The background to this is that quantum computers work very differently to traditional computers – namely with so-called qubits. Like a bit in a classical computer, a qubit can be in the state 1 or 0 – but also simultaneously in the state 1 and 0 or in a theoretically infinite number of states in between.

Quantum computers are therefore good at solving problems that are extremely difficult for classical computers. For example, they can better simulate complex chemical systems or calculate optimal routes more quickly.

Again, this makes it relatively easy to break previous encryptions that are based on mathematical assumptions. According to the German Federal Office for Information Security (BSI), the threat to information security posed by quantum computers is widely underestimated.

Research for the future quantum internet

Chancellor Olaf Scholz (SPD) emphasized the importance of such technologies in the autumn in Ehningen near Stuttgart at the opening of the first quantum computing center of the US technology group IBM in Europe. In such areas, he said, we should not be dependent on other countries.

Over time, KIT would like to expand the new test track into a quantum network. With this help, scientists will be able to research elements of the future quantum internet.

The project is a central infrastructure of the “Chem4Quant” Cluster of Excellence initiative. Researchers from KIT and the universities of Ulm and Stuttgart want to develop novel qubit materials and initial components for the quantum internet. “With chemically precisely definable quantum architectures, atomically precise material structures and their quantum properties can be specifically planned,” they say. For example, qubits could be positioned in electrical components with a precision below the nanometer range.

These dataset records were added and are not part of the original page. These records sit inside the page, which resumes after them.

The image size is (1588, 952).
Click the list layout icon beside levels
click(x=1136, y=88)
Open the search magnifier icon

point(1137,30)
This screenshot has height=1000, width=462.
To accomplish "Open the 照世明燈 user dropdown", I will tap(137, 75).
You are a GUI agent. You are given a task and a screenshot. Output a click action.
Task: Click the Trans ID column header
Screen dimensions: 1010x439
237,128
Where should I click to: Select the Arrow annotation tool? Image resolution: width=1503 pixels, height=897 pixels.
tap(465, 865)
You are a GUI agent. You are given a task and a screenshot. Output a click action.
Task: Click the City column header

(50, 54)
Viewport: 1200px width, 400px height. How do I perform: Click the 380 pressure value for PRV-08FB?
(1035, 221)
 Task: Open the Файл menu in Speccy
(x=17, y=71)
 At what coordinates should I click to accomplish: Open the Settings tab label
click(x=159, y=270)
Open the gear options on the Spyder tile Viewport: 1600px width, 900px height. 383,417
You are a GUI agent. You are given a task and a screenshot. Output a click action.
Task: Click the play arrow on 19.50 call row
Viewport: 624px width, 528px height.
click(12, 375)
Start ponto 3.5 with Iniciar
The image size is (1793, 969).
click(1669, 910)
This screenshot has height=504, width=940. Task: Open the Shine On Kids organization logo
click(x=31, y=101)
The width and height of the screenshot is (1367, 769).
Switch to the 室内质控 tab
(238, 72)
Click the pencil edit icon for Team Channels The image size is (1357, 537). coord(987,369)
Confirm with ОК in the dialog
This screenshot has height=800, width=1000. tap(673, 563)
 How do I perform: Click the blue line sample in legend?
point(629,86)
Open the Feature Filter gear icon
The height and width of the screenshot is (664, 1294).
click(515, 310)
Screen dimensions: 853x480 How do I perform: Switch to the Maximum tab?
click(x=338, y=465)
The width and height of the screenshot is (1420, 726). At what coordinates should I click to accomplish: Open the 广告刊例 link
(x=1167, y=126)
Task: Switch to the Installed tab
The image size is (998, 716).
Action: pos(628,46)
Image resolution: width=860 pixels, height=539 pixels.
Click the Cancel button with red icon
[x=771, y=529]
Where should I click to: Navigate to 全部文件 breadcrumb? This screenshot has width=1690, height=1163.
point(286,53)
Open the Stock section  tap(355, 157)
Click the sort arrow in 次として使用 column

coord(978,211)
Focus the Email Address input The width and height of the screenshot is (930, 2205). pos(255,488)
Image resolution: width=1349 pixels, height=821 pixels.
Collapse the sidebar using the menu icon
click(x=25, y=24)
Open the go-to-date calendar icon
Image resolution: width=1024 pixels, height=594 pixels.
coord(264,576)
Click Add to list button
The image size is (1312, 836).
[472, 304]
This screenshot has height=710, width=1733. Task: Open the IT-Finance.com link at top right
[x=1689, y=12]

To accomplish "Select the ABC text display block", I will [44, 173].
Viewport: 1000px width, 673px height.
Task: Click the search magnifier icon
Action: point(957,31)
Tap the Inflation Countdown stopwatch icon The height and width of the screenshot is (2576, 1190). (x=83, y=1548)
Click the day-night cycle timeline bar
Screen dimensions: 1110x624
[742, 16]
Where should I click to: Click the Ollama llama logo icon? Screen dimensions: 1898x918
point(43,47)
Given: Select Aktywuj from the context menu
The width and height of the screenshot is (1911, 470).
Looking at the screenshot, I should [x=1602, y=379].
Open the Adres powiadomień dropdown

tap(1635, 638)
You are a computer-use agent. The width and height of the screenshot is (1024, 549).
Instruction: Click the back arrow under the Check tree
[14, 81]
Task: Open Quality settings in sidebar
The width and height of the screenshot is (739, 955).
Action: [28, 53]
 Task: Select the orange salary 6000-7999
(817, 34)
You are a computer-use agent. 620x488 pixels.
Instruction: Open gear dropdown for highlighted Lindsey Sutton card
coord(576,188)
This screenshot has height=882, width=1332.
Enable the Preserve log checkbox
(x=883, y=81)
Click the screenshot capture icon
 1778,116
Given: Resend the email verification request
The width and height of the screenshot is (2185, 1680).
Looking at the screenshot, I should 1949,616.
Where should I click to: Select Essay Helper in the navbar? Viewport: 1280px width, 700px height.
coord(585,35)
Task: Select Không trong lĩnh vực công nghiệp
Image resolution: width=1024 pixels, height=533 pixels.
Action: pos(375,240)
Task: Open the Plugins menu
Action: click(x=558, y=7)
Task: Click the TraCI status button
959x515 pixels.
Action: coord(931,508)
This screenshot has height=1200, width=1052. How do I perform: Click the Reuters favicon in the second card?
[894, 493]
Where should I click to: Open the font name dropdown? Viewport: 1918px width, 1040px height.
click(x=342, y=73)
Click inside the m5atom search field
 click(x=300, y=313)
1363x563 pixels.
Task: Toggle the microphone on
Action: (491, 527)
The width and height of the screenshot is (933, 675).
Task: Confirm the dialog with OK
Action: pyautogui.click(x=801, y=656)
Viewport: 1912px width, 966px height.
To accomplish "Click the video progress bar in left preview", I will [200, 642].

Important breakthroughs achieved

The system is also important for research into so-called quantum repeaters. These are intended to enable the secure transmission of information over long distances – similar to WLAN repeaters.

The Federal Ministry of Education and Research is funding a project launched at the beginning of January with a total of 20 million euros over three years. According to Saarland University, 42 research institutions and companies are working together to develop the basic building blocks of a quantum network structure based on quantum repeaters.

According to the BSI, the main challenge with quantum computers is their susceptibility to errors: “Quantum systems are very sensitive to interference and therefore require complex error correction, which is known as quantum error correction.” Recently, there have been a wealth of developments in this area that could make a cryptanalytically relevant quantum computer possible in just under ten years.